= What to do =
Word for word, restate the lines of the listing below from the line with "1080x626 pixels." through the line with "Image resolution: width=1008", and do not include the pictures.

= Records to process =

──────

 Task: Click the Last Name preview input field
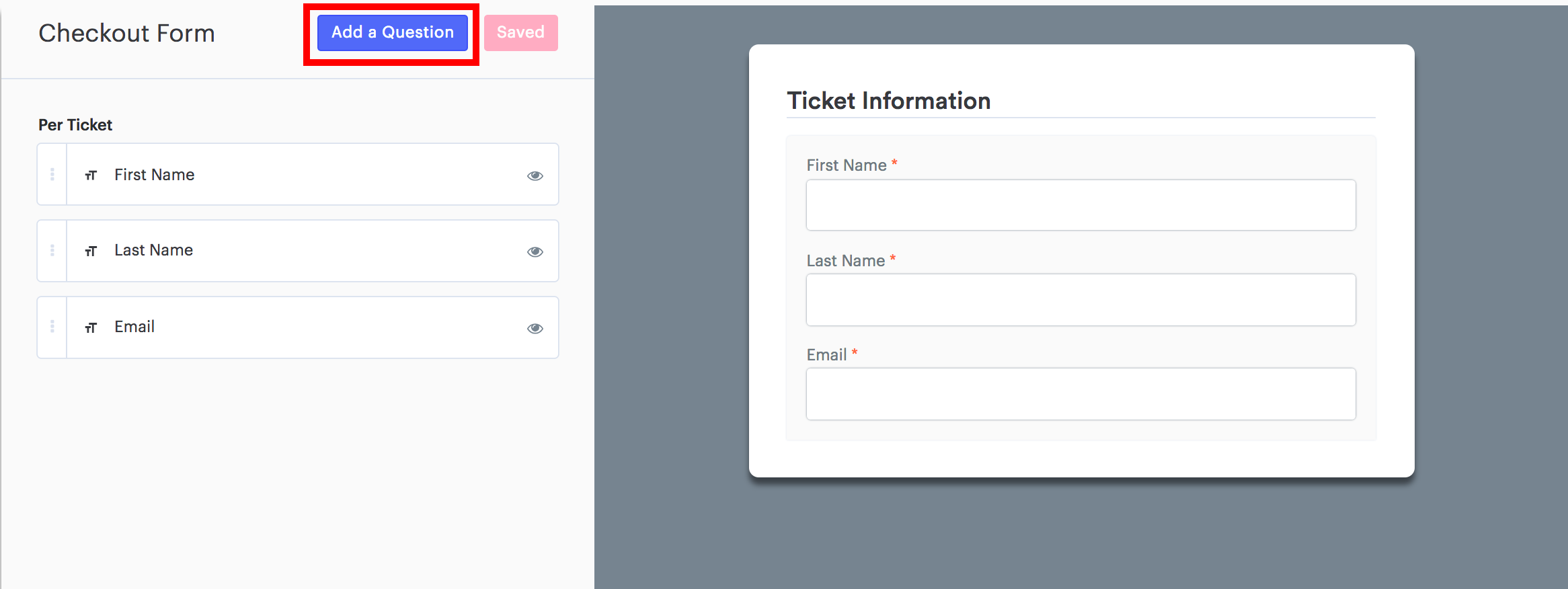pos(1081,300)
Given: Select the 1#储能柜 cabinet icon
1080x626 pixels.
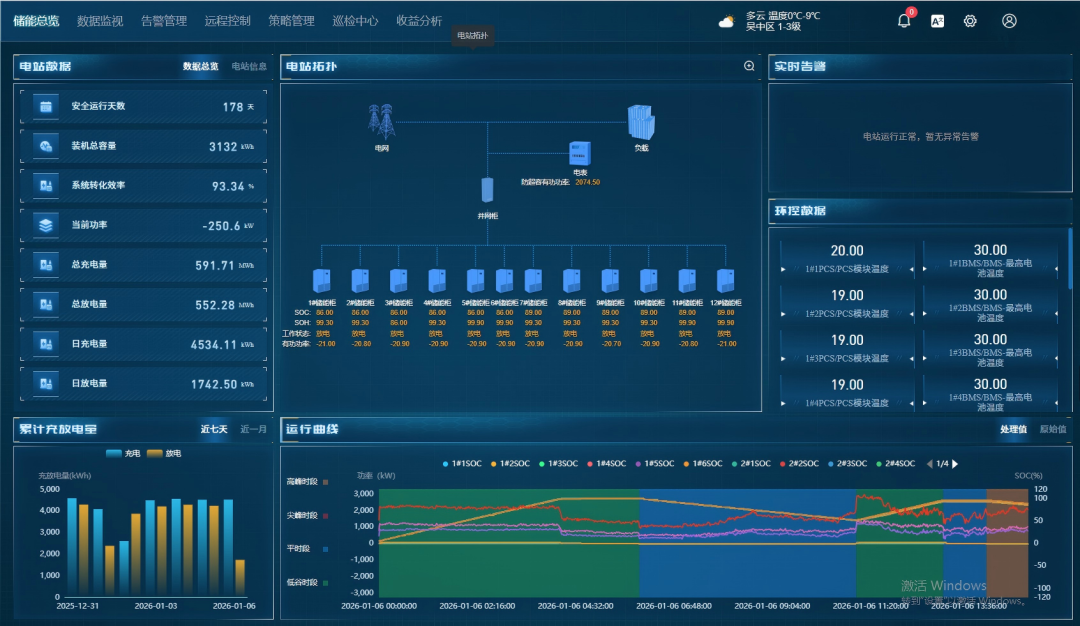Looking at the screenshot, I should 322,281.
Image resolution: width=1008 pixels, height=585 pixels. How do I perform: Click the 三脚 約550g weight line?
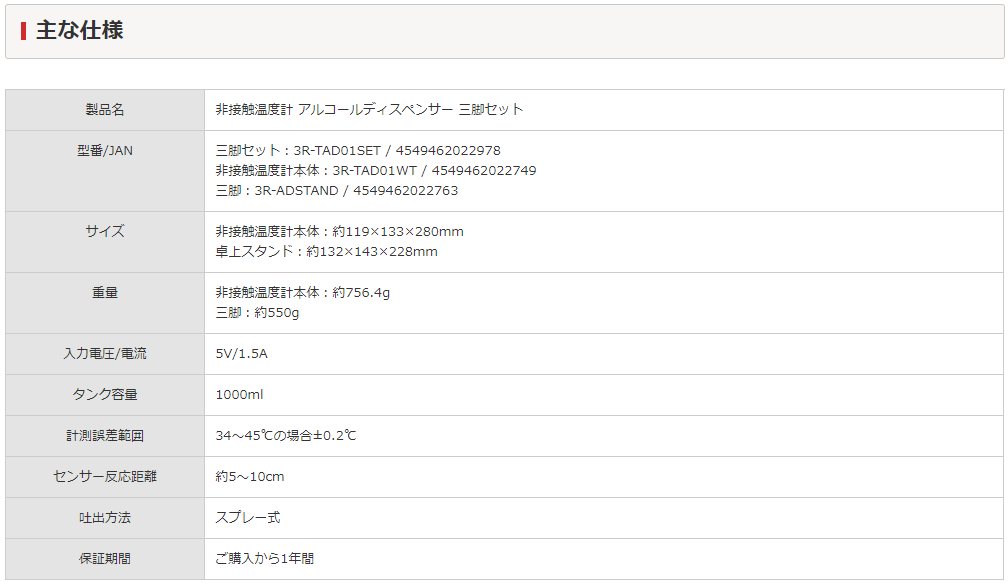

──────

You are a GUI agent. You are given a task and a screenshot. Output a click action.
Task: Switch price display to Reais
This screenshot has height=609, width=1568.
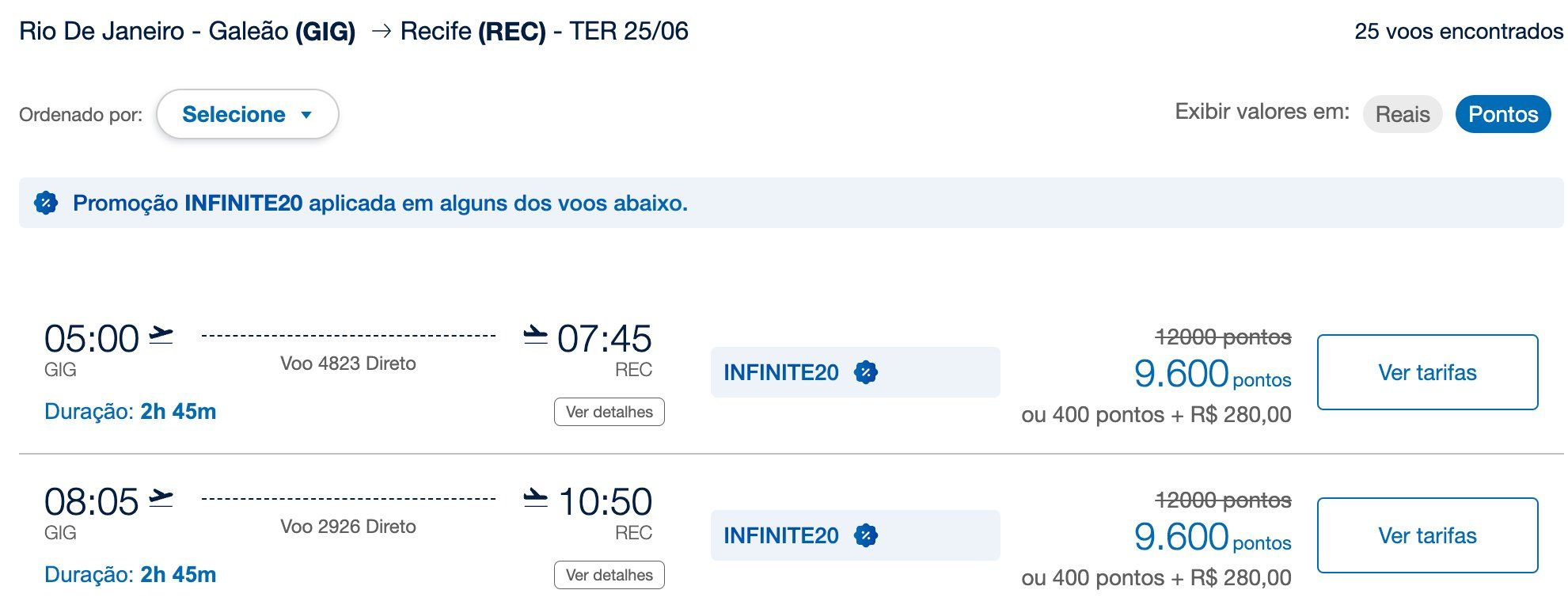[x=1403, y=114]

──────

= Answer to the problem =
1080x626 pixels.
Looking at the screenshot, I should 322,281.
Image resolution: width=1008 pixels, height=585 pixels. How do I perform: Click the 三脚 約550g weight line?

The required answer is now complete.